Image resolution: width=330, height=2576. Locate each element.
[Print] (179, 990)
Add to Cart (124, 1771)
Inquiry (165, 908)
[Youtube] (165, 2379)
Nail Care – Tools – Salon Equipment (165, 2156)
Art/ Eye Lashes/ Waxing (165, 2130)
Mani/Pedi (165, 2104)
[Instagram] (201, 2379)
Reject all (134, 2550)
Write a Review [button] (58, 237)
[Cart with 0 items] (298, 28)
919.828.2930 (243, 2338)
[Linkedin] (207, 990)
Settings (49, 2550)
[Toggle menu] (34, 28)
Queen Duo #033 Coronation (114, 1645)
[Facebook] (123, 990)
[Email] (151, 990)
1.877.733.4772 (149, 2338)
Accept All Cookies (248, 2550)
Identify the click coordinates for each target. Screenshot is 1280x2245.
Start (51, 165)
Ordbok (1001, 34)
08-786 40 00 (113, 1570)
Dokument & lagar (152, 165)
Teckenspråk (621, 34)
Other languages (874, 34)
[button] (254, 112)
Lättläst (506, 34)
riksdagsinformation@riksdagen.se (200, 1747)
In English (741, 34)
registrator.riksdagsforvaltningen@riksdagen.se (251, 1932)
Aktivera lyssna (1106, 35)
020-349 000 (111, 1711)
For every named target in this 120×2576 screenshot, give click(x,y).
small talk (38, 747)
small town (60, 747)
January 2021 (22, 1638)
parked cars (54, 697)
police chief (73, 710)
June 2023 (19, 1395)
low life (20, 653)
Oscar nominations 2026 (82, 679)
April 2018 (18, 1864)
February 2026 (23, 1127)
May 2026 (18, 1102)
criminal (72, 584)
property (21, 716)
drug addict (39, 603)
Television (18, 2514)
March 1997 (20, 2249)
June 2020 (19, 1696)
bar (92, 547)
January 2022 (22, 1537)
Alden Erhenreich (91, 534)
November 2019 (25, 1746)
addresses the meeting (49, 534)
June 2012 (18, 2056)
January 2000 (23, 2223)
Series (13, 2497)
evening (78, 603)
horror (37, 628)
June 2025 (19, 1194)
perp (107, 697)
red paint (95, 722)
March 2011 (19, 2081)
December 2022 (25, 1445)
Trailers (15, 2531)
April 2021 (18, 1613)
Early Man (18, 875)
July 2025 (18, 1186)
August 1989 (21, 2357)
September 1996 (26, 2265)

Directions: Please write out, exactly as they appear above, only the lines in the stretch from the line with "Lättläst (506, 34)" through the line with "low life (20, 653)".

Solution to this task:
Lättläst (506, 34)
riksdagsinformation@riksdagen.se (200, 1747)
In English (741, 34)
registrator.riksdagsforvaltningen@riksdagen.se (251, 1932)
Aktivera lyssna (1106, 35)
020-349 000 (111, 1711)
For every named target in this 120×2576 screenshot, give click(x,y).
small talk (38, 747)
small town (60, 747)
January 2021 (22, 1638)
parked cars (54, 697)
police chief (73, 710)
June 2023 (19, 1395)
low life (20, 653)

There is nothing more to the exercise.